- [PROMPT] Wherever the string "Viewport" appears in a line of the listing below, report that line.

- [DATA FOR THIS TASK]
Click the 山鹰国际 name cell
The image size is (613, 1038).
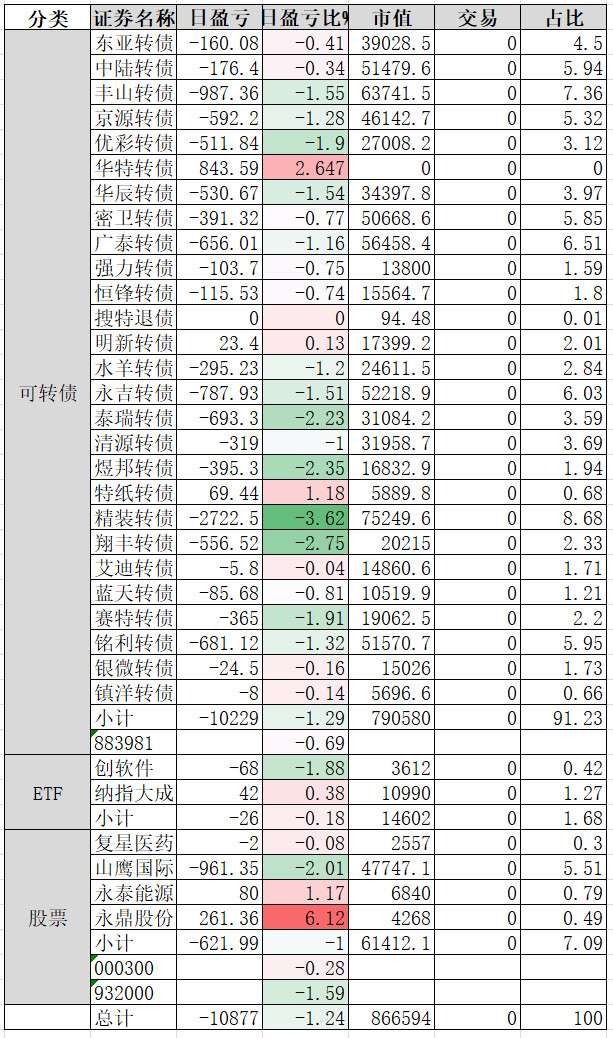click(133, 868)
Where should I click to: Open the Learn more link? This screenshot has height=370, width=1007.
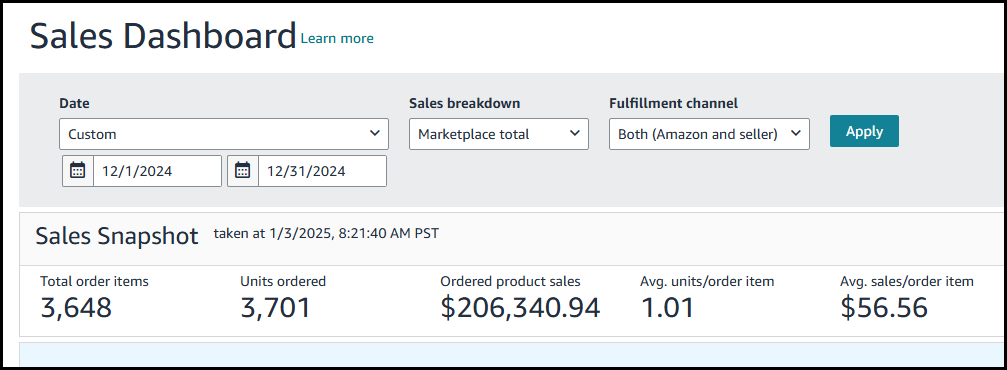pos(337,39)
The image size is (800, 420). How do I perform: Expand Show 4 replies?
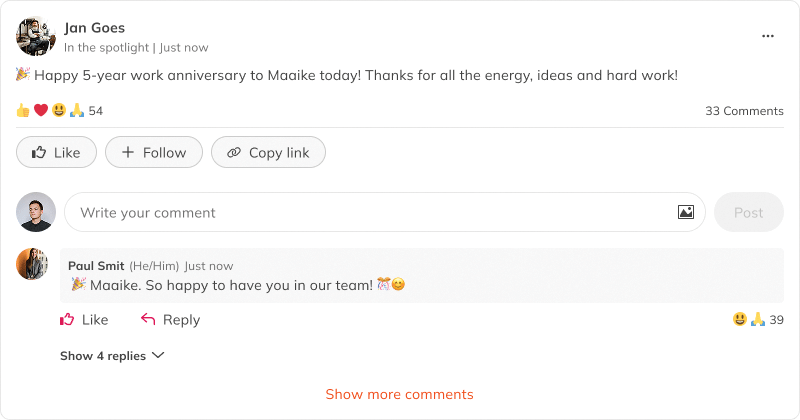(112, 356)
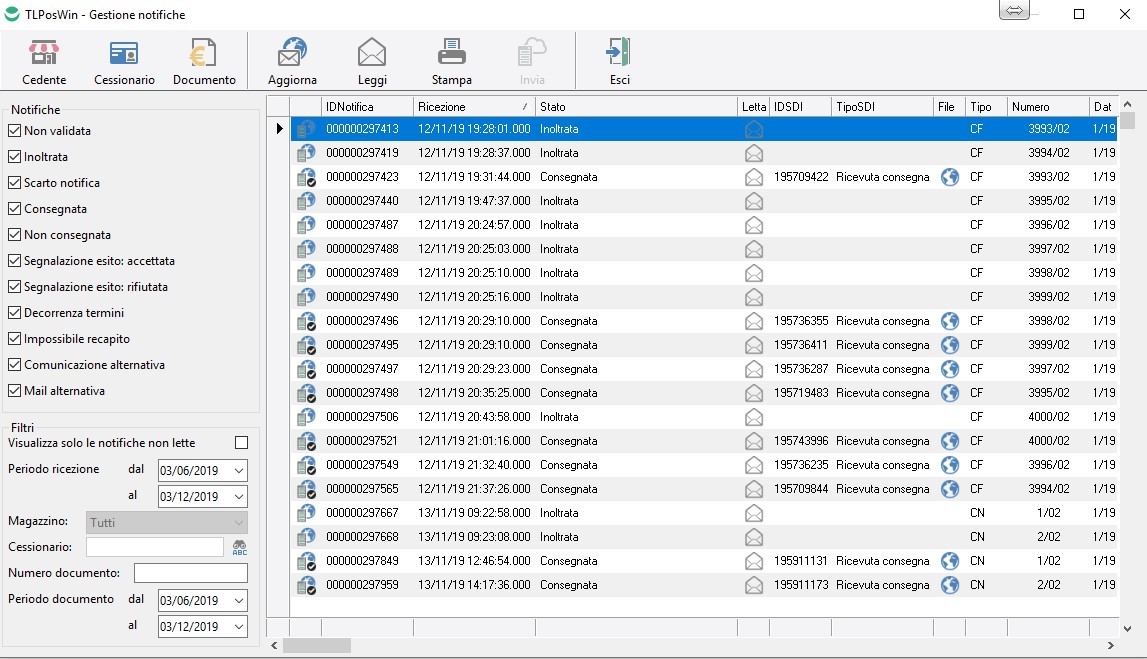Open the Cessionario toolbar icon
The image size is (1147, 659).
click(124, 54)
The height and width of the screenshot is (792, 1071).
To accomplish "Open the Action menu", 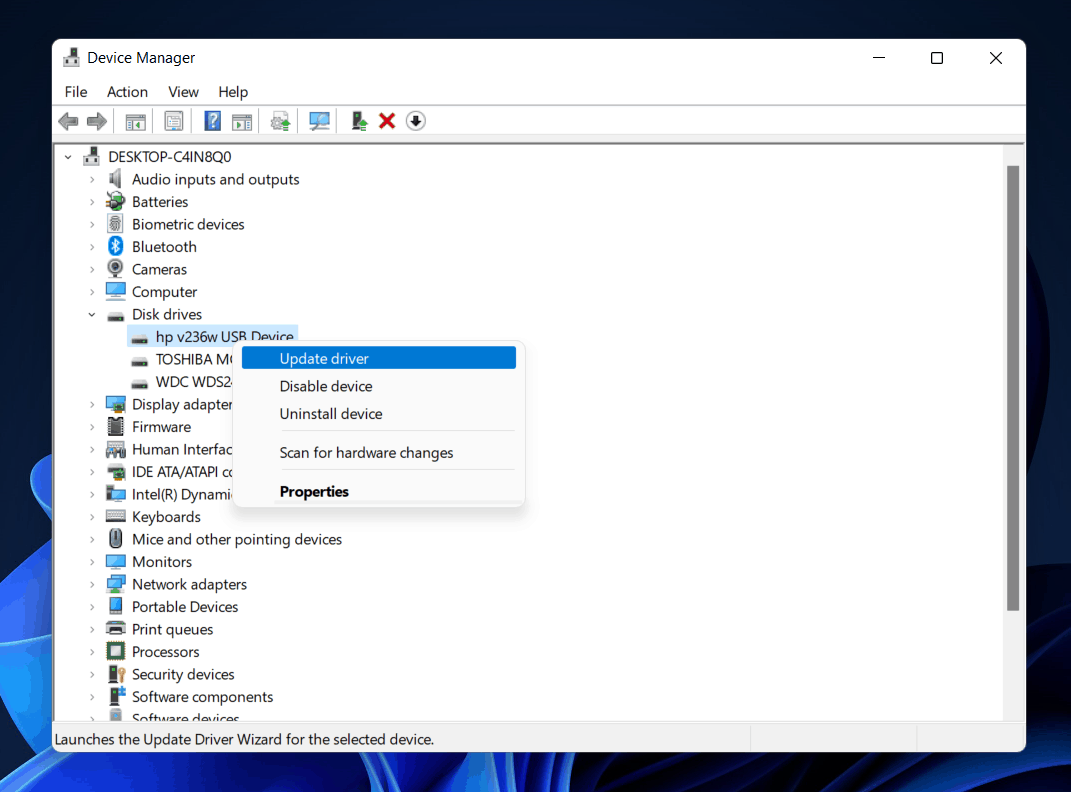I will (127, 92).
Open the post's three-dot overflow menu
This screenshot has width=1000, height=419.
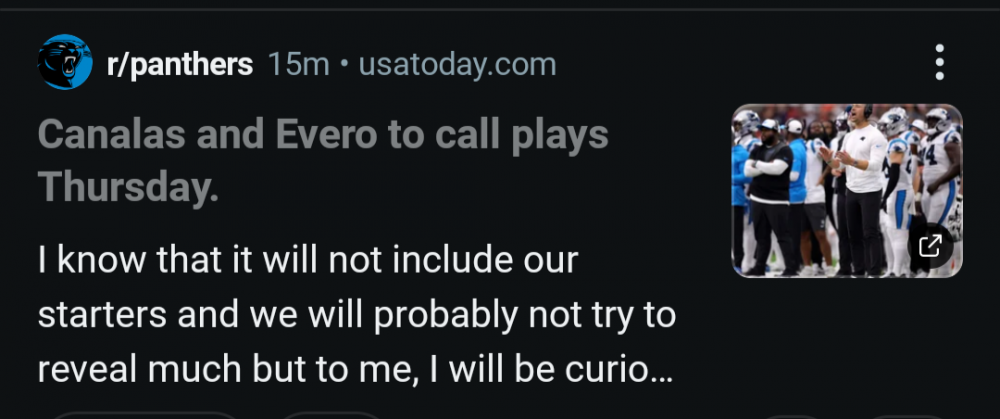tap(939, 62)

--

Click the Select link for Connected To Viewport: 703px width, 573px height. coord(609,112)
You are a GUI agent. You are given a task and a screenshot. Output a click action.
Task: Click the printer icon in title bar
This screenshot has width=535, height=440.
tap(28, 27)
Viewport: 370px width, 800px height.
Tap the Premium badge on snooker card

- [EXERCISE ANSWER]
Click the Select link for Connected To Viewport: 703px width, 573px height. coord(609,112)
Viewport: 370px width, 800px height.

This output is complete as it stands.